■ What to produce ■
Every entry, from first to last, is to be retyped without any alteration.

■ Supplied material ■
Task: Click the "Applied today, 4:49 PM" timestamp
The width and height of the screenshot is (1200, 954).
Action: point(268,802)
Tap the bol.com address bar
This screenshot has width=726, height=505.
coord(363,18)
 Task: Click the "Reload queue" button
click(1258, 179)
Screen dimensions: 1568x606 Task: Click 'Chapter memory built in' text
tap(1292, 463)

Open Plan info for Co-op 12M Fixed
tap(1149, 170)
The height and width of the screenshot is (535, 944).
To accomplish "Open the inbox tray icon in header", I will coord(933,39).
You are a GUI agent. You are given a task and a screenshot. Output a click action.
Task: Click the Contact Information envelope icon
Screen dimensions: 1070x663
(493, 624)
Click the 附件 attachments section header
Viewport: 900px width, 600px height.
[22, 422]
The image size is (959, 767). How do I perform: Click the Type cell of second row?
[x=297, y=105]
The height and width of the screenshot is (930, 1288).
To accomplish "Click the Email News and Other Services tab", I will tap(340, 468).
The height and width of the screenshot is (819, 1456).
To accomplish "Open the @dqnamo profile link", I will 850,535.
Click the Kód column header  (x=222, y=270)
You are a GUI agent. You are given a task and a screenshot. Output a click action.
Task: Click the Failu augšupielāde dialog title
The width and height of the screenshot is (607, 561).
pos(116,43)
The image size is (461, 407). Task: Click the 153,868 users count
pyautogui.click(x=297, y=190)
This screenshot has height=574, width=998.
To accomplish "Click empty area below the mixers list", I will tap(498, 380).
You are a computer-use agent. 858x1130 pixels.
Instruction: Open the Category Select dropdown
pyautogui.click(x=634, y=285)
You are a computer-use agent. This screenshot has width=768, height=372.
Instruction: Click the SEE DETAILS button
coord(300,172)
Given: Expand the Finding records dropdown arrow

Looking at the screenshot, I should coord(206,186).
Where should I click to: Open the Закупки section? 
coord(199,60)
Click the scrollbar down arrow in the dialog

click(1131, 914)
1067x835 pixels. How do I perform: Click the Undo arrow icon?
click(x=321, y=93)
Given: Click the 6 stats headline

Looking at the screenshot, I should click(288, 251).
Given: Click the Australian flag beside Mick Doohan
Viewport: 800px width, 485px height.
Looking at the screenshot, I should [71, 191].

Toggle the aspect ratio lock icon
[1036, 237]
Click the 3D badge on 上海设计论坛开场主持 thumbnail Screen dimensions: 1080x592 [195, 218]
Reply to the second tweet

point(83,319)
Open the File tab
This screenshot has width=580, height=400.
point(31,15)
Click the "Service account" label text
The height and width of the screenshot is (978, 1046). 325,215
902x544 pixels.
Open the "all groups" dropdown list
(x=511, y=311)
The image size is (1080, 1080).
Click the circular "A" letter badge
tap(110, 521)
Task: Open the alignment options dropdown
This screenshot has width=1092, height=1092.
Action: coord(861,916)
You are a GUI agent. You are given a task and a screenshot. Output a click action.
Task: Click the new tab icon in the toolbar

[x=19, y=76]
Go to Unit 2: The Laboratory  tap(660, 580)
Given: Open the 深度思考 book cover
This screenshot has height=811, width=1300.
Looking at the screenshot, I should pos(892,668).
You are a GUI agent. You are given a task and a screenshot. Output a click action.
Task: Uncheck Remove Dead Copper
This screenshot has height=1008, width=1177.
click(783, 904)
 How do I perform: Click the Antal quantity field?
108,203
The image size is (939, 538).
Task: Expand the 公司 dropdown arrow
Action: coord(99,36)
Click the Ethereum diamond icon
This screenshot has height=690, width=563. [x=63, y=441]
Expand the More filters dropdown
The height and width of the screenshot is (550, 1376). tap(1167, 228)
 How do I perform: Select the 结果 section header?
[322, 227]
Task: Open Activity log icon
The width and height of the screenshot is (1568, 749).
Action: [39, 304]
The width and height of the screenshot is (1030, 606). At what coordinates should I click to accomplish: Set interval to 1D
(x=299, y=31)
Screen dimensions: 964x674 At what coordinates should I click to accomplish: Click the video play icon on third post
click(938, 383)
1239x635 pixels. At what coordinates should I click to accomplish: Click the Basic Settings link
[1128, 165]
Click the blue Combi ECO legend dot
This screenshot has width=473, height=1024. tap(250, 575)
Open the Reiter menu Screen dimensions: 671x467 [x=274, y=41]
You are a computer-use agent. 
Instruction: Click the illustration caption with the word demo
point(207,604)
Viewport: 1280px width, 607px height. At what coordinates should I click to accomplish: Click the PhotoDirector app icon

■ Task response ■
Task: Click the "Applied today, 4:49 PM" timestamp
The width and height of the screenshot is (1200, 954).
Action: point(268,802)
Tap the bol.com address bar
This screenshot has width=726, height=505.
coord(363,18)
 Task: Click the "Reload queue" button
click(1258, 179)
Screen dimensions: 1568x606 Task: Click 'Chapter memory built in' text
tap(1292, 463)

Open Plan info for Co-op 12M Fixed
tap(1149, 170)
The height and width of the screenshot is (535, 944).
To accomplish "Open the inbox tray icon in header", I will coord(933,39).
You are a GUI agent. You are given a task and a screenshot. Output a click action.
Task: Click the Contact Information envelope icon
Screen dimensions: 1070x663
(493, 624)
Click the 附件 attachments section header
Viewport: 900px width, 600px height.
[22, 422]
The image size is (959, 767). How do I perform: Click the Type cell of second row?
[x=297, y=105]
The height and width of the screenshot is (930, 1288).
To accomplish "Click the Email News and Other Services tab", I will tap(340, 468).
The height and width of the screenshot is (819, 1456).
To accomplish "Open the @dqnamo profile link", I will 850,535.
Click the Kód column header  (x=222, y=270)
You are a GUI agent. You are given a task and a screenshot. Output a click action.
Task: Click the Failu augšupielāde dialog title
The width and height of the screenshot is (607, 561).
pos(116,43)
The image size is (461, 407). Task: Click the 153,868 users count
pyautogui.click(x=297, y=190)
This screenshot has height=574, width=998.
To accomplish "Click empty area below the mixers list", I will tap(498, 380).
You are a computer-use agent. 858x1130 pixels.
Instruction: Open the Category Select dropdown
pyautogui.click(x=634, y=285)
You are a computer-use agent. This screenshot has width=768, height=372.
Instruction: Click the SEE DETAILS button
coord(300,172)
Given: Expand the Finding records dropdown arrow

Looking at the screenshot, I should coord(206,186).
Where should I click to: Open the Закупки section? 
coord(199,60)
Click the scrollbar down arrow in the dialog

click(1131, 914)
1067x835 pixels. How do I perform: Click the Undo arrow icon?
click(x=321, y=93)
Given: Click the 6 stats headline

Looking at the screenshot, I should click(288, 251).
Given: Click the Australian flag beside Mick Doohan
Viewport: 800px width, 485px height.
Looking at the screenshot, I should [71, 191].

Toggle the aspect ratio lock icon
[1036, 237]
Click the 3D badge on 上海设计论坛开场主持 thumbnail Screen dimensions: 1080x592 [195, 218]
Reply to the second tweet

point(83,319)
Open the File tab
This screenshot has width=580, height=400.
point(31,15)
Click the "Service account" label text
The height and width of the screenshot is (978, 1046). 325,215
902x544 pixels.
Open the "all groups" dropdown list
(x=511, y=311)
The image size is (1080, 1080).
Click the circular "A" letter badge
tap(110, 521)
Task: Open the alignment options dropdown
This screenshot has width=1092, height=1092.
Action: coord(861,916)
You are a GUI agent. You are given a task and a screenshot. Output a click action.
Task: Click the new tab icon in the toolbar

[x=19, y=76]
Go to Unit 2: The Laboratory  tap(660, 580)
Given: Open the 深度思考 book cover
This screenshot has height=811, width=1300.
Looking at the screenshot, I should pos(892,668).
You are a GUI agent. You are given a task and a screenshot. Output a click action.
Task: Uncheck Remove Dead Copper
This screenshot has height=1008, width=1177.
click(783, 904)
 How do I perform: Click the Antal quantity field?
108,203
The image size is (939, 538).
Task: Expand the 公司 dropdown arrow
Action: coord(99,36)
Click the Ethereum diamond icon
This screenshot has height=690, width=563. [x=63, y=441]
Expand the More filters dropdown
The height and width of the screenshot is (550, 1376). tap(1167, 228)
 How do I perform: Select the 结果 section header?
[322, 227]
Task: Open Activity log icon
The width and height of the screenshot is (1568, 749).
Action: [39, 304]
The width and height of the screenshot is (1030, 606). At what coordinates should I click to accomplish: Set interval to 1D
(x=299, y=31)
Screen dimensions: 964x674 At what coordinates should I click to accomplish: Click the video play icon on third post
click(938, 383)
1239x635 pixels. At what coordinates should I click to accomplish: Click the Basic Settings link
[1128, 165]
Click the blue Combi ECO legend dot
This screenshot has width=473, height=1024. tap(250, 575)
Open the Reiter menu Screen dimensions: 671x467 [x=274, y=41]
You are a computer-use agent. 
Instruction: Click the illustration caption with the word demo
point(207,604)
Viewport: 1280px width, 607px height. At what coordinates should I click to accomplish: Click the PhotoDirector app icon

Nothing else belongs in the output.